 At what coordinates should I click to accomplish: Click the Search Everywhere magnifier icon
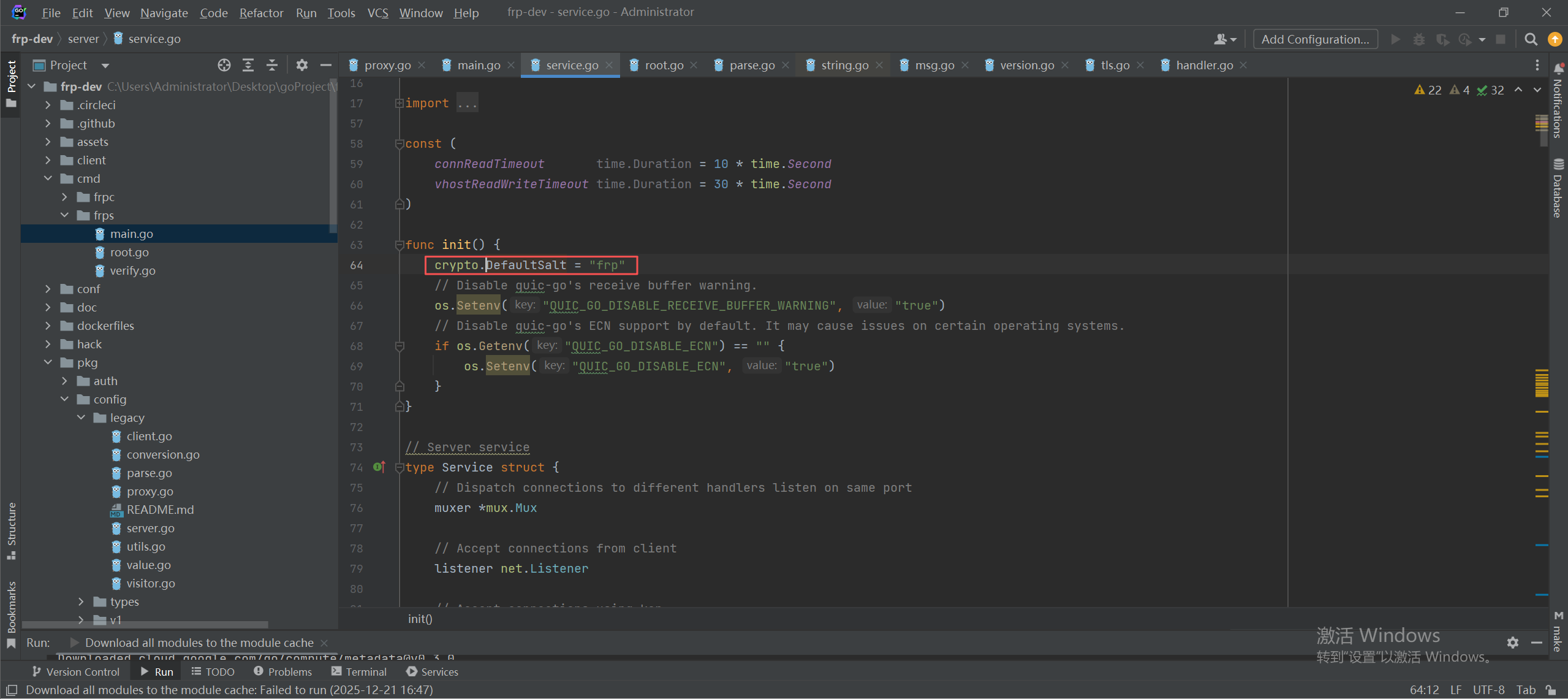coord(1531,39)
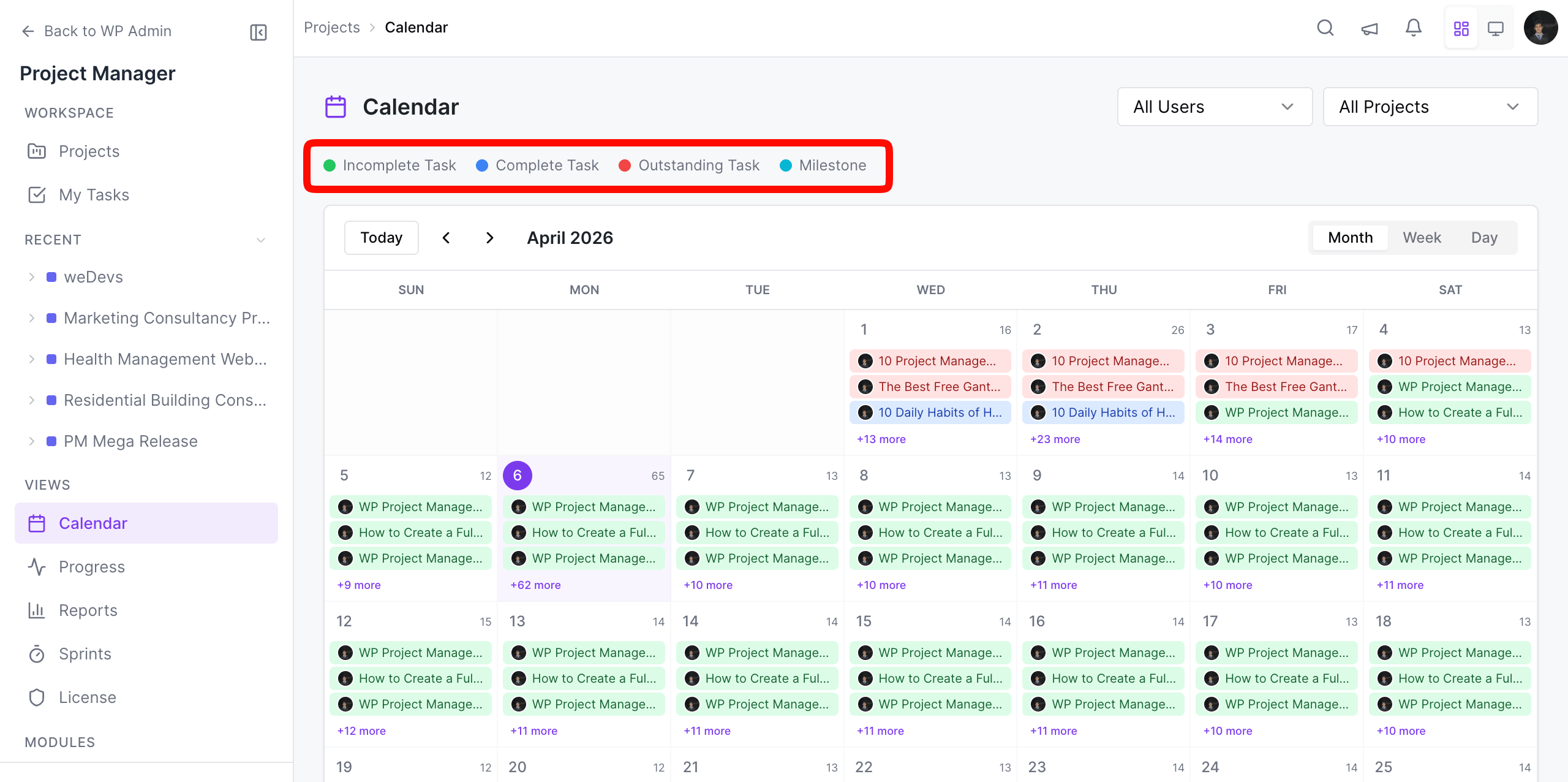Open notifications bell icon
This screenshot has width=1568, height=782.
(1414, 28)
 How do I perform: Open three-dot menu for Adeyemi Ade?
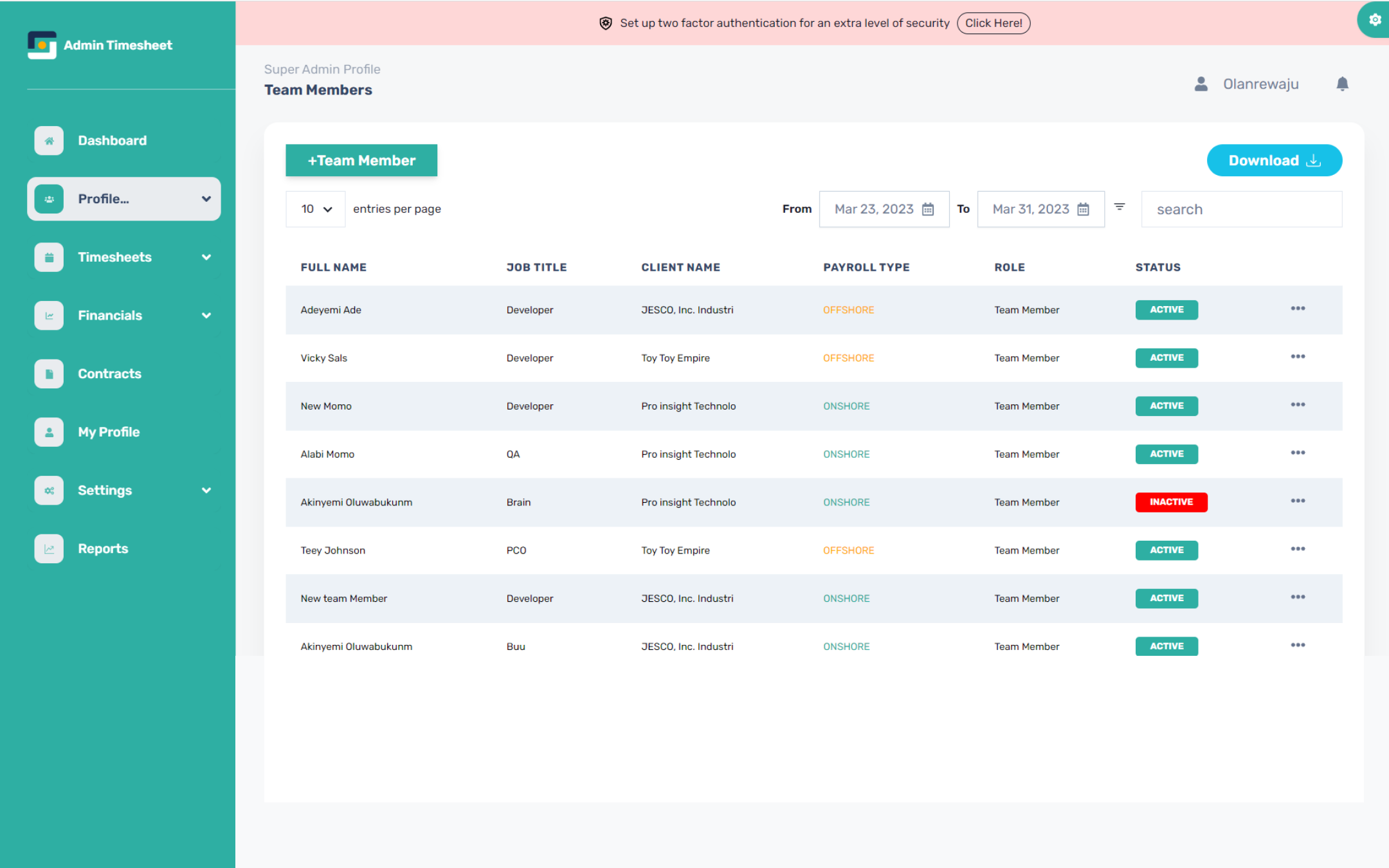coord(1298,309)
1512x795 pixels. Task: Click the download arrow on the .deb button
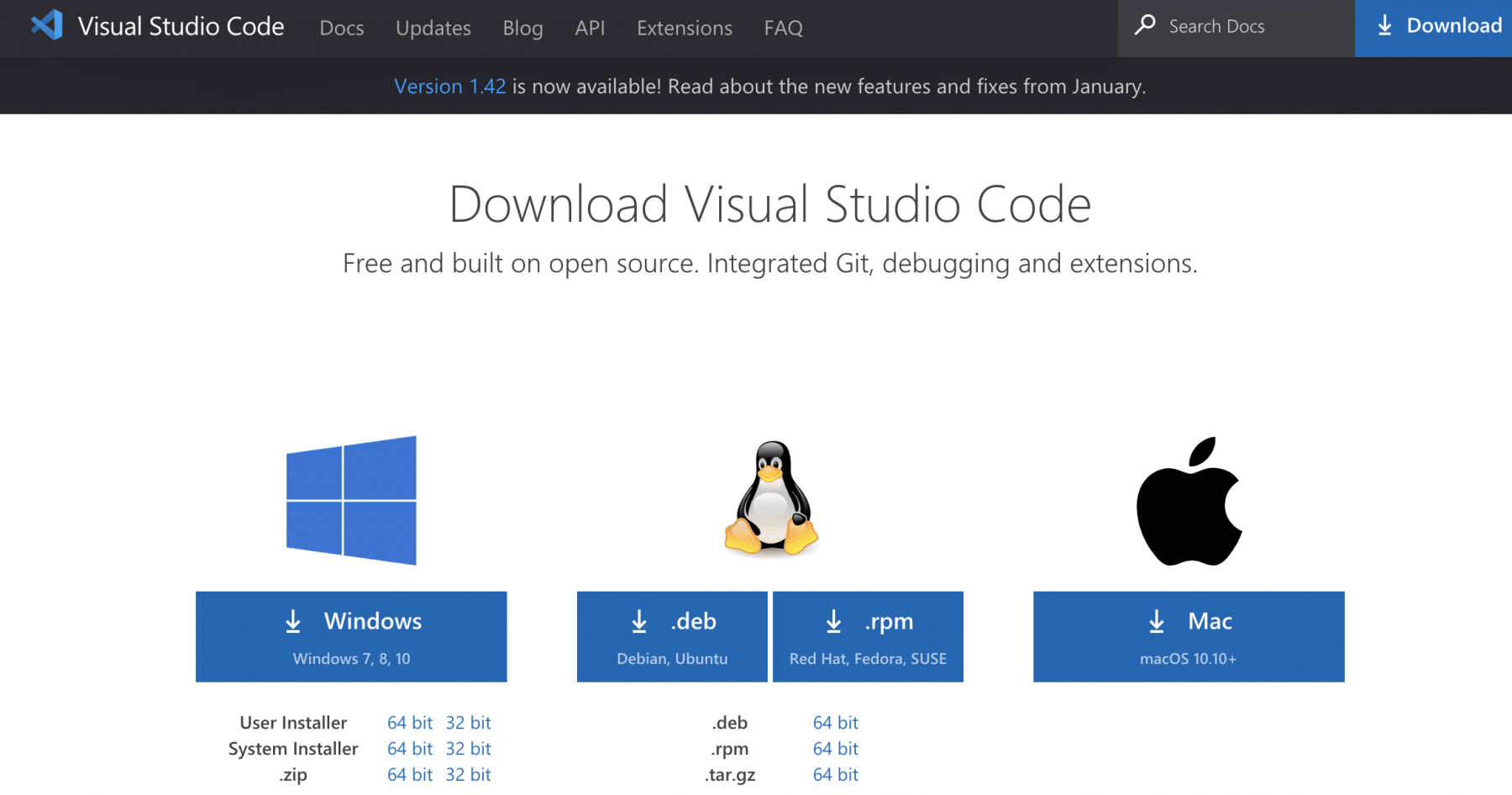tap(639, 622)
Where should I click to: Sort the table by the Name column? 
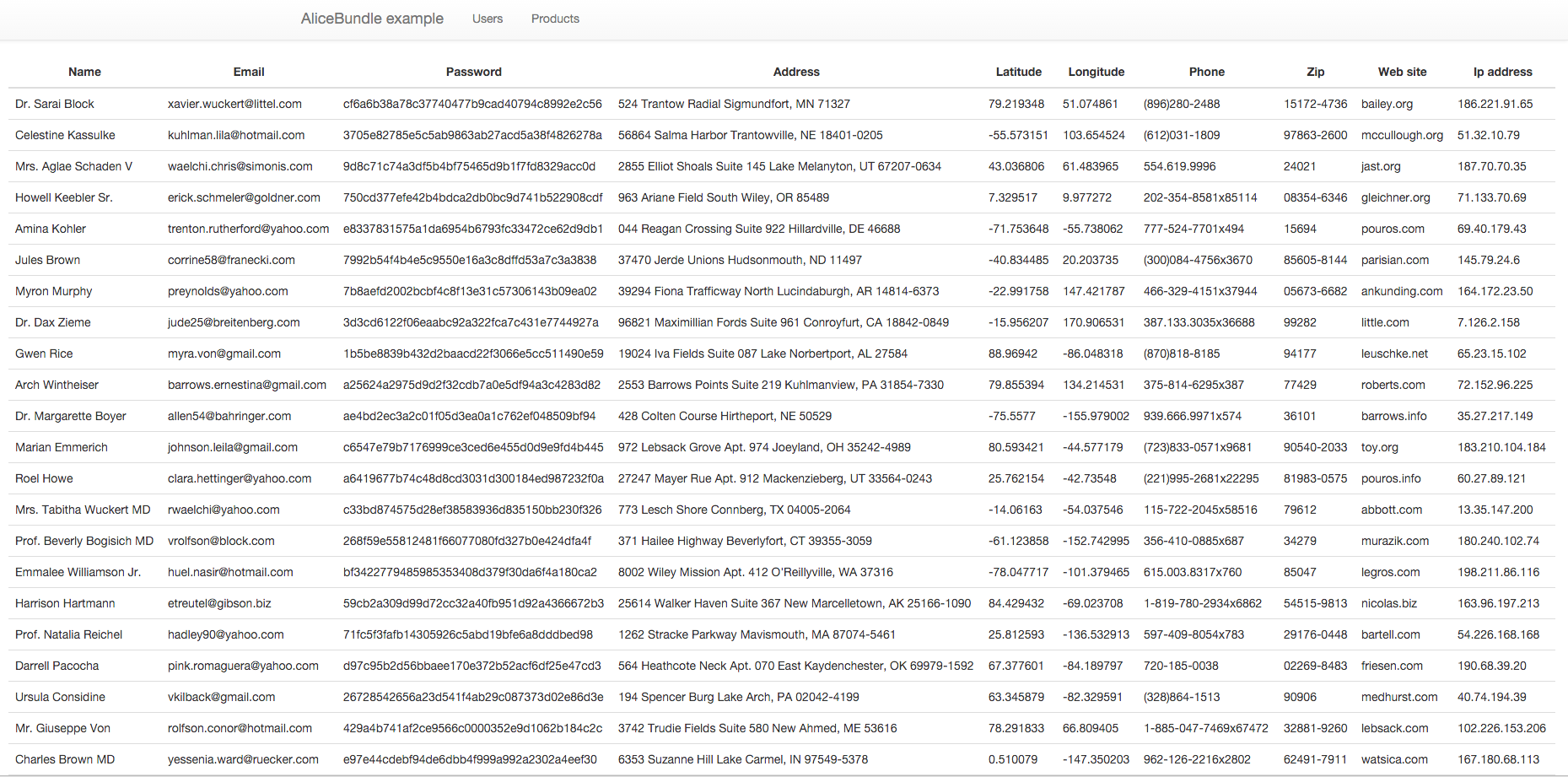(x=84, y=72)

## Exercise objective
Please write out exactly the lines starting at the one that contains "Where should I" and ending with the final line of the entries, both ends included. Do not write out any pictures.

## Solution for this exercise
Where should I click to: Sort the table by the Name column? 
(x=84, y=72)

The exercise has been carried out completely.